--- Begin TEXT EXTRACT ---

The petitioner also relies on cases from the Courts of Appeals for the Ninth Circuit and the D.C. Circuit that stand for the proposition that the right to assistance of counsel is denied when defense counsel is not allowed to make arguments relating to its main defense theory or a point essential to the defense. See United States v. Miguel, 338 F.3d 995, 1000-04 (9th Cir. 2003); United States v. Kellington, 217 F.3d 1084, 1101 (9th Cir. 2000); Conde v. Henry, 198 F.3d 734, 739 (9th Cir. 1999); United States v. Sawyer, 443 F.2d 712, 713 (D.C. Cir. 1971). However, none of these decisions supports the petitioner's position.
In Sawyer, the Court of Appeals for the D.C. Circuit found that the trial judge erred in preventing defense counsel from explaining the legal difference between an "inference" and a "presumption" in a case where the prosecution asked the jury to infer that the defendant stole certain items that had previously been in a locked car. 443 F.2d at 713. However, the court found the error harmless because defense counsel was allowed to make effectively the same argument in a different form. See id. at 714 & n.12.
Miguel was a felony murder case involving several friends who were outside a cabin when one of them shot a man who came out onto the cabin's porch. The physical evidence and the testimony of some participants placed the defendant Miguel and the shooter in different locations. When Miguel's counsel tried to argue in summation that another participant might have fired the gun, the trial judge precluded the argument, finding that there was not "a shred of evidence" to support the idea that anyone other than Miguel fired the gun. Miguel, 338 F.3d at 997-98, 999. The Ninth Circuit Court of Appeals found this ruling to be in error, and grounds for reversal, because the physical evidence and testimony allowed a permissible inference that would support the defense theory. Id. at 1001-02.

--- End TEXT EXTRACT ---
--- Begin DATASET RECORDS ---

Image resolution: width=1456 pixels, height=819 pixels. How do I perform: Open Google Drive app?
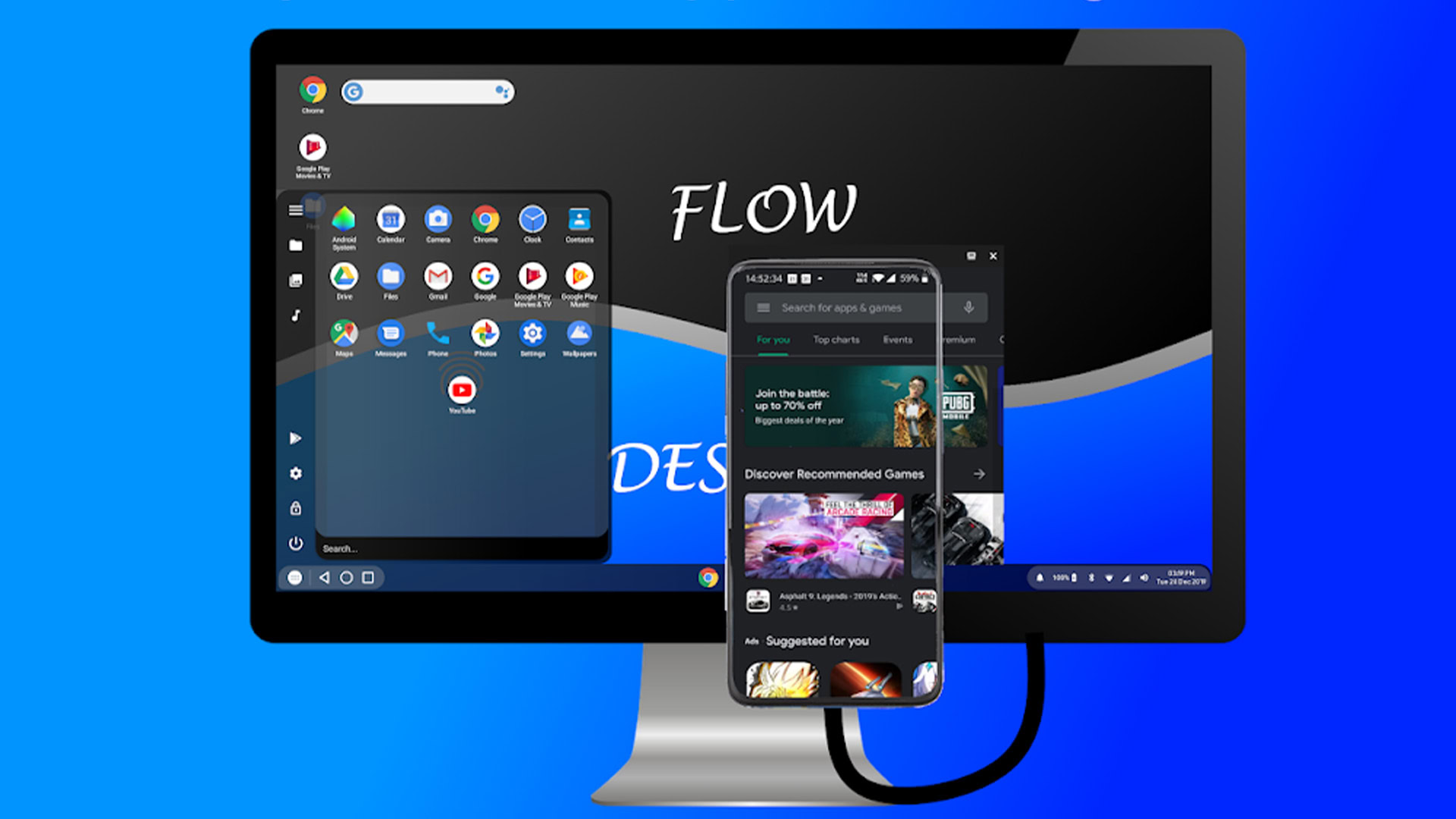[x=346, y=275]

--- End DATASET RECORDS ---
--- Begin DATASET RECORDS ---

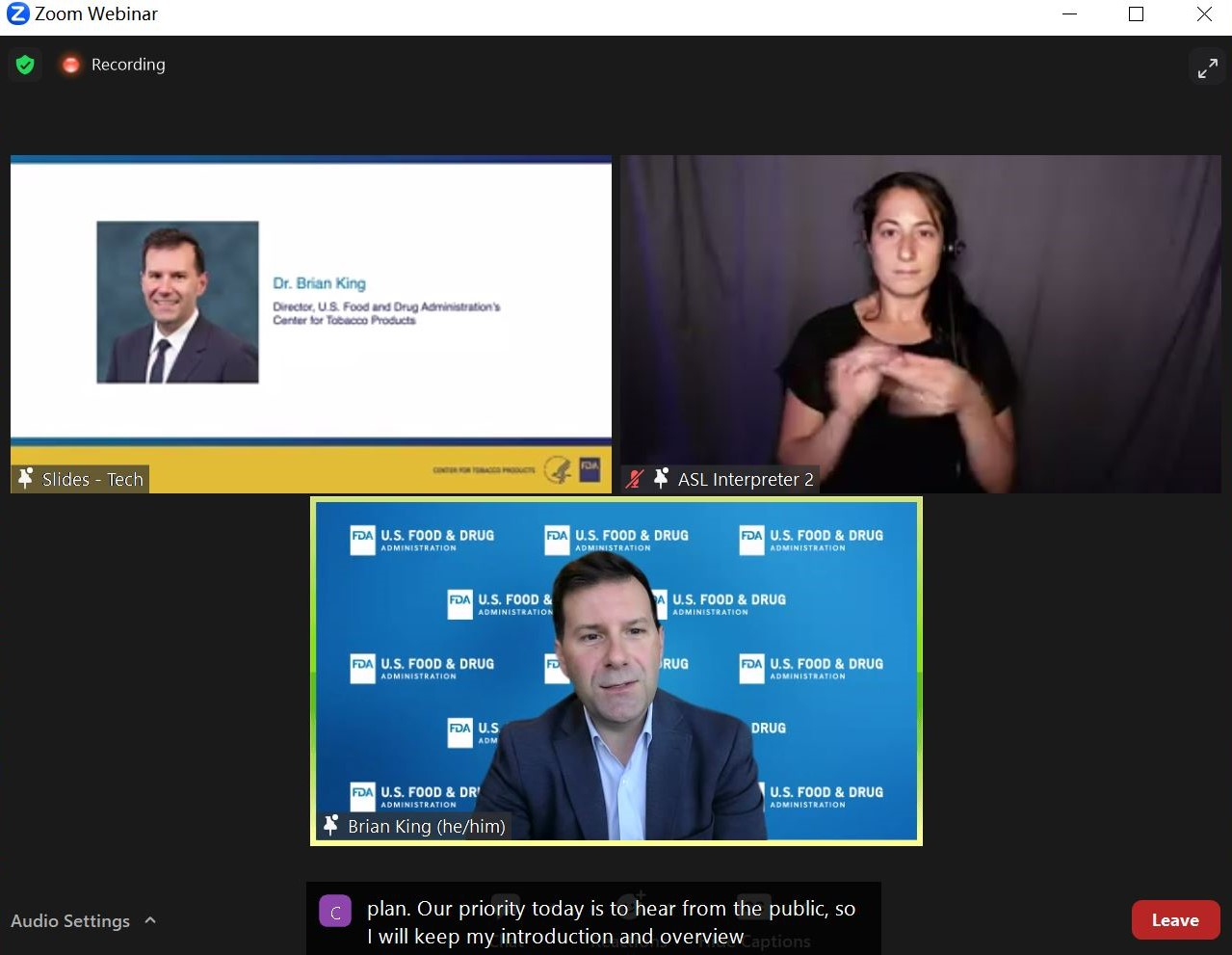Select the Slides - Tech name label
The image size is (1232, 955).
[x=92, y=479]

--- End DATASET RECORDS ---

* [GIVEN EXERCISE 1]: In the legal excerpt, condense the paragraph beginning "In Sawyer, the Court of Appeals" into a shorter version that keeps its main facts.
* [GIVEN EXERCISE 2]: Select every line of the entries that contains the word "pixels".
The entries are unrelated to the legal excerpt.

* [COMPLETE RESPONSE 1]: In Sawyer, the D.C. Circuit held that the trial judge wrongly barred defense counsel from explaining the legal difference between an "inference" and a "presumption." The prosecution had asked the jury to infer that the defendant stole items that had been in a locked car. The court ruled the error harmless because counsel was able to make essentially the same argument in another form.

* [COMPLETE RESPONSE 2]:
Image resolution: width=1456 pixels, height=819 pixels. How do I perform: Open Google Drive app?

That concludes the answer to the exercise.